Ed Miliband, the newly elected leader of the U.K.’s opposition Labour Party, said he would slow the speed at which the budget deficit is being narrowed if economic growth faltered.

Miliband said Labour’s policy of cutting the shortfall in half over four years is a “good starting point” and rejected deeper spending reductions even if the economy improved. He said the coalition government’s plan to almost close the gap by 2015 is dangerous and will harm British society.

“What the coalition is doing is extremely damaging and I think very dangerous,” Miliband told BBC Radio 4 today at Labour’s annual conference in Manchester, northwest England. “We should always proceed on the basis that we keep looking to what is happening to our economy, because if there is a big downturn, and I hope this doesn’t happen, clearly, you would need to look again at the scale and the pace of deficit reduction.”

The comments are the clearest indication yet that a future Labour administration would abandon Prime Minister David Cameron’s proposals for the deepest spending cuts since World War II. They come two days after the International Monetary Fund praised Cameron’s plans, saying their “benefits outweigh the expected costs in terms of adverse effects on near-term growth.”
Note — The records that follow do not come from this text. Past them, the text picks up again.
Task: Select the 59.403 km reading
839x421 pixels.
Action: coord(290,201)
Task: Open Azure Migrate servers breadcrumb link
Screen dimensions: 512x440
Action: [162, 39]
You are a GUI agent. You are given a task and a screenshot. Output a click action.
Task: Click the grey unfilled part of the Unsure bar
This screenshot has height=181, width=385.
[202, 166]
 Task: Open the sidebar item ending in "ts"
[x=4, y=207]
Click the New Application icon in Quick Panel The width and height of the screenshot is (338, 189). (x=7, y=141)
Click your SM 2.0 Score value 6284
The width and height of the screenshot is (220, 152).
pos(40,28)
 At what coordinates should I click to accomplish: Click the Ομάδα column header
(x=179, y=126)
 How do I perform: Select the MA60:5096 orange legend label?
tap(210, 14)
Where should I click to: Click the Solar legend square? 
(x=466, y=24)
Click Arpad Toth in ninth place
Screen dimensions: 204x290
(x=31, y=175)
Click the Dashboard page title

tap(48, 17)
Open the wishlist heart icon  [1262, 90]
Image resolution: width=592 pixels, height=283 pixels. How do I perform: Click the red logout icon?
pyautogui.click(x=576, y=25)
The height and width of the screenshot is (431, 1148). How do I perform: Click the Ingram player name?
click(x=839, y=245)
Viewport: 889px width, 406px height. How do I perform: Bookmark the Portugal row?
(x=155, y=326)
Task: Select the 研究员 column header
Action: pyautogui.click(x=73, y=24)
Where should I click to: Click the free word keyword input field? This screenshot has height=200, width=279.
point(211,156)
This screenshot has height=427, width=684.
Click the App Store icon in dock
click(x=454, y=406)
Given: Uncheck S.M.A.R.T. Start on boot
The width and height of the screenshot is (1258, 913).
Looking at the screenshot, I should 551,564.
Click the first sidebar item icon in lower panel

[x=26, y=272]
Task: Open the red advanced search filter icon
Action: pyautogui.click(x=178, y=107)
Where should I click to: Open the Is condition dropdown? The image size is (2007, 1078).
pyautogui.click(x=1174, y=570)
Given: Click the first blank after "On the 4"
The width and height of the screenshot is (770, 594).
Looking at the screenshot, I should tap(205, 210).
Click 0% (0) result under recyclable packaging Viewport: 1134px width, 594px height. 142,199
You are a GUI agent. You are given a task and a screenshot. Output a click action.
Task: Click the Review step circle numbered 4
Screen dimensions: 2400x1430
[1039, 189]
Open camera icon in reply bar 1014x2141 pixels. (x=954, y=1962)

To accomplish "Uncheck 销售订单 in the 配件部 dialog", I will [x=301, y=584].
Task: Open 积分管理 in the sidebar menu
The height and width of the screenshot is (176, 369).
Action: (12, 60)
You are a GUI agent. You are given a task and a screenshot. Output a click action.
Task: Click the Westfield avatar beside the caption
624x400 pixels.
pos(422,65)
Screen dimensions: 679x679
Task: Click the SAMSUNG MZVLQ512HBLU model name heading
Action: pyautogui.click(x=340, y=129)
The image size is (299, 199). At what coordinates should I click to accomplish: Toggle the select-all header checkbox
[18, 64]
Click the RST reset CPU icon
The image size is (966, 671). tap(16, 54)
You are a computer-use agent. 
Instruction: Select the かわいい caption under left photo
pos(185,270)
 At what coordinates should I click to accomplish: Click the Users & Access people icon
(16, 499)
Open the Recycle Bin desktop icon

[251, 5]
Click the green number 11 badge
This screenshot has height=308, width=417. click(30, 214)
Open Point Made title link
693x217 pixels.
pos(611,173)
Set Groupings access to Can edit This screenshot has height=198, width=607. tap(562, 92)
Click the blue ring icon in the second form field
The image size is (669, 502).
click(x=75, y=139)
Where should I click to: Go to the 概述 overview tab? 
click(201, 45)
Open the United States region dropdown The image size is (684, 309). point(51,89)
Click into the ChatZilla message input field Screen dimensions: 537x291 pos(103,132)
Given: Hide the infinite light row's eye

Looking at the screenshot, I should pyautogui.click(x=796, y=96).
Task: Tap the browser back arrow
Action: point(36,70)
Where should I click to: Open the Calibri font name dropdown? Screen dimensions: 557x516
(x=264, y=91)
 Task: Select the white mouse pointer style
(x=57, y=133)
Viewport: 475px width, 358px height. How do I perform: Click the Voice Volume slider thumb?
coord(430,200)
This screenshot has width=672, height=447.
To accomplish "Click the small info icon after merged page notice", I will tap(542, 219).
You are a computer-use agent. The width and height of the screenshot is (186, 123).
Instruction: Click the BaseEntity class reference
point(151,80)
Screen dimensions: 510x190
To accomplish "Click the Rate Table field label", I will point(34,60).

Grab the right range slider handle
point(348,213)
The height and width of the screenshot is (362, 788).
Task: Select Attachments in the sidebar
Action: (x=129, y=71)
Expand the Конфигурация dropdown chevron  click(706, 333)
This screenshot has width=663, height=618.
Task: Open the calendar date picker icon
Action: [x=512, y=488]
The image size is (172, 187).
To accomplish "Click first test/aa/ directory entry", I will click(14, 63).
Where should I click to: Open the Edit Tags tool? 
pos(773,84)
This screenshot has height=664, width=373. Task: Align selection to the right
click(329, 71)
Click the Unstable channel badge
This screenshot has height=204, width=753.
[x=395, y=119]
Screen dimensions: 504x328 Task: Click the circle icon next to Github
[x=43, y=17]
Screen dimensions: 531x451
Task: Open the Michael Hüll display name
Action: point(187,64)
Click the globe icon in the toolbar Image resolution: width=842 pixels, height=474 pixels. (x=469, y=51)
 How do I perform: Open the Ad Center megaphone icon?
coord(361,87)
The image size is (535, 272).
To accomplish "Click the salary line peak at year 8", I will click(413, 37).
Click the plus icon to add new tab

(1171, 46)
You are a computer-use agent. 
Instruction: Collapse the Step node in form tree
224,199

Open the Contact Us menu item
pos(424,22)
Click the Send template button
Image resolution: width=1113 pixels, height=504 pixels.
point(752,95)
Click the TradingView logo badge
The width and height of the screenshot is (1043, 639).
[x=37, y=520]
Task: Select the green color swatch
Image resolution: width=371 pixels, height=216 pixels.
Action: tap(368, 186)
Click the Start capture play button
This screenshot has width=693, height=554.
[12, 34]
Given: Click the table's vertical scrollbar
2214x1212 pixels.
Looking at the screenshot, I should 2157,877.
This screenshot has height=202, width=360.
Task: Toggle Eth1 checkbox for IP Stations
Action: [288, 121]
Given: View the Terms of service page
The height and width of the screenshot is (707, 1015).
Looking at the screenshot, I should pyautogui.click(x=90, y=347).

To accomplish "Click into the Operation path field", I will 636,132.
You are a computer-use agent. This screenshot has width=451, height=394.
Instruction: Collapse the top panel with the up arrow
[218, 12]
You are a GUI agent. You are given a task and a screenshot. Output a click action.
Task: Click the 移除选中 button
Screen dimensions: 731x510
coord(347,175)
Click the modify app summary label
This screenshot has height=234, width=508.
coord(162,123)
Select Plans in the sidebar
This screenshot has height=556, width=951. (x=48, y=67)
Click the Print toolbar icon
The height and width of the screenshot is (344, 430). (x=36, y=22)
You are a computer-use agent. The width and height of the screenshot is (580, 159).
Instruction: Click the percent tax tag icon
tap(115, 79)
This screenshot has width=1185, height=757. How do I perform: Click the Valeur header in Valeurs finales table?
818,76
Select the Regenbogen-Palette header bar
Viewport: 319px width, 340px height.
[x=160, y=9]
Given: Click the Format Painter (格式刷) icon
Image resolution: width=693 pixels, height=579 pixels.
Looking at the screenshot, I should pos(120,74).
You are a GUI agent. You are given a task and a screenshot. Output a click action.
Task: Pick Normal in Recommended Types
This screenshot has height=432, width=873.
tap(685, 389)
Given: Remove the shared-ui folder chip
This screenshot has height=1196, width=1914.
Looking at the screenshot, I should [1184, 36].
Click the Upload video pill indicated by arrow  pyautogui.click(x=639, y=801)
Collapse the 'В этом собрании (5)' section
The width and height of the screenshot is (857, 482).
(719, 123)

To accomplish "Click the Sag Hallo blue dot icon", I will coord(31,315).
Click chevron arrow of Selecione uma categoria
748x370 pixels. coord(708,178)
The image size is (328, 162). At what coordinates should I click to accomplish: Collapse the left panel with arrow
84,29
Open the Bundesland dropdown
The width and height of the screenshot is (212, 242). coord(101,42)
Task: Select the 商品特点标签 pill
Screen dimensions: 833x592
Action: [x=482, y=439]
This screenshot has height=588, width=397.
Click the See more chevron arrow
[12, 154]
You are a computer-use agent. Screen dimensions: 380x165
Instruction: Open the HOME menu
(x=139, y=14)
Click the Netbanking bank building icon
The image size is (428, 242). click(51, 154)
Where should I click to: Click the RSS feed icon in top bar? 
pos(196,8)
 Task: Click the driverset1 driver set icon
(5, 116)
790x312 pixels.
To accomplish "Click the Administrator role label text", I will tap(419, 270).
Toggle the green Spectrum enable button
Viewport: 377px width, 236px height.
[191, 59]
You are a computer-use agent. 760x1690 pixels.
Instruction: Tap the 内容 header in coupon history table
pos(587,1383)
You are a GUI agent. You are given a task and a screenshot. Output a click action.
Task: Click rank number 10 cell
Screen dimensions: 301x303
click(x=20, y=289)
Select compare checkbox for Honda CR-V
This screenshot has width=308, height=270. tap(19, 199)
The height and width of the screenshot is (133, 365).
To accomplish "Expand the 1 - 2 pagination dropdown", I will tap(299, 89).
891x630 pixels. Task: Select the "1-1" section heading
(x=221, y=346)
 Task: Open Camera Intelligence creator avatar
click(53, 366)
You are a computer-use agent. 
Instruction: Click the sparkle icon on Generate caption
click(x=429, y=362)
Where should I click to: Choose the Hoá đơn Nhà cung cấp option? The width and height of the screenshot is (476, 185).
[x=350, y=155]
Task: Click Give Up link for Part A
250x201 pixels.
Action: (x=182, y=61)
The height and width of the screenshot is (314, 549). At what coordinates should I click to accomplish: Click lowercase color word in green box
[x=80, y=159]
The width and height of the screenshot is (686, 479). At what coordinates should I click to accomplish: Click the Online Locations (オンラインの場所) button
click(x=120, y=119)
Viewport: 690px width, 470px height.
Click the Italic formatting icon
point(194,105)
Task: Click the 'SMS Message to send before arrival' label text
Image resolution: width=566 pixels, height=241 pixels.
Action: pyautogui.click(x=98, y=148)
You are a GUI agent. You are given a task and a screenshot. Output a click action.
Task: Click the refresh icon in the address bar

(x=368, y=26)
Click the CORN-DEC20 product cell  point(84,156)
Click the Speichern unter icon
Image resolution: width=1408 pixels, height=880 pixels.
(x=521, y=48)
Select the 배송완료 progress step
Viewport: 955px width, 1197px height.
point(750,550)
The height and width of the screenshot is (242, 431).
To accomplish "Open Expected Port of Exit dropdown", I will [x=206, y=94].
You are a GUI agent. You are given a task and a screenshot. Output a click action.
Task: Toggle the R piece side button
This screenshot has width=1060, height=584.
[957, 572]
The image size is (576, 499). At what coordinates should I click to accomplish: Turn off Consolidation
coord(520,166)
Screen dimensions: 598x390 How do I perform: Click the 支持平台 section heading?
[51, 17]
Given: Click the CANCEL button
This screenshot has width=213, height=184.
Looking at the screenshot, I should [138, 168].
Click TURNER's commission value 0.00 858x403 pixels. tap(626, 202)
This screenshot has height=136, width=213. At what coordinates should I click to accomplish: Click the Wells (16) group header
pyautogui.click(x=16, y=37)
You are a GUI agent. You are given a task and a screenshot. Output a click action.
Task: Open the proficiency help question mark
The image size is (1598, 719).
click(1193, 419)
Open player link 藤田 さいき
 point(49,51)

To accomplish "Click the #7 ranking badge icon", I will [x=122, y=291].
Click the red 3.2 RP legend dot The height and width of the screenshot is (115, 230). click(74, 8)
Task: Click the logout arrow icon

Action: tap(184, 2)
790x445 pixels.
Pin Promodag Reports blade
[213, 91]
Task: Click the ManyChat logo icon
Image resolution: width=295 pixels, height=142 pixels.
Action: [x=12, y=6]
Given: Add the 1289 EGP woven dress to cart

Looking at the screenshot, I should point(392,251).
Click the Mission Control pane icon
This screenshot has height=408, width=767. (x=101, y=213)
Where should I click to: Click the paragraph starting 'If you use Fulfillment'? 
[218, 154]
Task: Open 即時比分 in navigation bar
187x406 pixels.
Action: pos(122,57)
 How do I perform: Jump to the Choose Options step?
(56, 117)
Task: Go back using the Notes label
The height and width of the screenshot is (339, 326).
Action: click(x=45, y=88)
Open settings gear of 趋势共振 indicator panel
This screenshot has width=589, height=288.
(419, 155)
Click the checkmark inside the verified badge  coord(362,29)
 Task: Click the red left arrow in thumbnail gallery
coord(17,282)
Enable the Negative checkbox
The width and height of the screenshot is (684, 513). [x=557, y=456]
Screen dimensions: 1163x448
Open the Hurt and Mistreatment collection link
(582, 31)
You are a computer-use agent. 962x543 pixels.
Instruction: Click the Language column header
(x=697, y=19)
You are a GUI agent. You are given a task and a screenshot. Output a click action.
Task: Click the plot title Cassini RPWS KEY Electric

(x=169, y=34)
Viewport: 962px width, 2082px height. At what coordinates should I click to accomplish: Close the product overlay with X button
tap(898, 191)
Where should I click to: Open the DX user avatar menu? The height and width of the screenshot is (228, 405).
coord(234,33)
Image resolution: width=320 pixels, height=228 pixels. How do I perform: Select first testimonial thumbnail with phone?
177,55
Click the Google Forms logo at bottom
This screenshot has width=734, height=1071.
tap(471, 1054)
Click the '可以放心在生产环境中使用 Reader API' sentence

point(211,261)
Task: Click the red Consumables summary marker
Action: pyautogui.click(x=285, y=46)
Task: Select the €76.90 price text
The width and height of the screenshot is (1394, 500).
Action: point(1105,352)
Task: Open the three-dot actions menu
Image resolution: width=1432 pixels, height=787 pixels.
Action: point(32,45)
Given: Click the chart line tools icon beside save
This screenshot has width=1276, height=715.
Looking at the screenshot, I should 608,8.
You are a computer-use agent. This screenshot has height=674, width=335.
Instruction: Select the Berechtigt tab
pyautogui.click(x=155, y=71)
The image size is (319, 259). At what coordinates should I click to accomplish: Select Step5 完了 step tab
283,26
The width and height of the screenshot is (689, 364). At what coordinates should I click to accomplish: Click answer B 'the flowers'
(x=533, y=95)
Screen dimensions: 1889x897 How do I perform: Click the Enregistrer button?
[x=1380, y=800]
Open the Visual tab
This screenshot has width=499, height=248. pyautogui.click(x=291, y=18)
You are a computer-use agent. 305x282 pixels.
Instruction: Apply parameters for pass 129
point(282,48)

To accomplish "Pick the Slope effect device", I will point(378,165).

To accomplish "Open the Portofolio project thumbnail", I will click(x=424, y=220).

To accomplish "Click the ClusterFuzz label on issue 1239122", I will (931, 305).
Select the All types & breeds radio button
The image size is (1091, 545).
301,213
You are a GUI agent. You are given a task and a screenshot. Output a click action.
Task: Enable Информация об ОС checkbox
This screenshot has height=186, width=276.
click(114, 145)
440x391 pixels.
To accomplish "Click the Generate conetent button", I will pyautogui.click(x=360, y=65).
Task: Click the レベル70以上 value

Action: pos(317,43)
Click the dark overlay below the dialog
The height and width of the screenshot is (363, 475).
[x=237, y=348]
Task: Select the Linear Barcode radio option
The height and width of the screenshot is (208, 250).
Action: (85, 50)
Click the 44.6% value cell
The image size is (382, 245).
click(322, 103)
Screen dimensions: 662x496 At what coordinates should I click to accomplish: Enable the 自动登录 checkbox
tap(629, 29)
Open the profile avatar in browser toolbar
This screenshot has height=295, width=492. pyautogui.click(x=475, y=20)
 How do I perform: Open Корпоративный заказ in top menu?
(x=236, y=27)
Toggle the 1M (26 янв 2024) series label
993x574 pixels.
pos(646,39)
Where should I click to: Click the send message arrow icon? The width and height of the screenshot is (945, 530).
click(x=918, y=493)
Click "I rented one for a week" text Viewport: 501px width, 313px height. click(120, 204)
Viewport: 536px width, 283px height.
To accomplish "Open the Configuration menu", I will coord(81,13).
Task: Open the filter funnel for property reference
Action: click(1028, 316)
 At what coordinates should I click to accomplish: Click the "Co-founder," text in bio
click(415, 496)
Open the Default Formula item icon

Chancellor of the Exchequer George Osborne has outlined spending cuts and tax increases totaling 113 billion pounds ($179 billion) to reduce a deficit of 11 percent of economic output. Further details will be given in the government’s comprehensive spending review on Oct. 20.

Miliband also said he wants to increase a levy on banks and keep the top 50 percent rate of income tax to “change the balance between taxation and spending.”

“There is a real threat for growth in our economy,” Miliband said. “The scale and pace of the cuts are going to have a very damaging effect on our communities throughout the country.”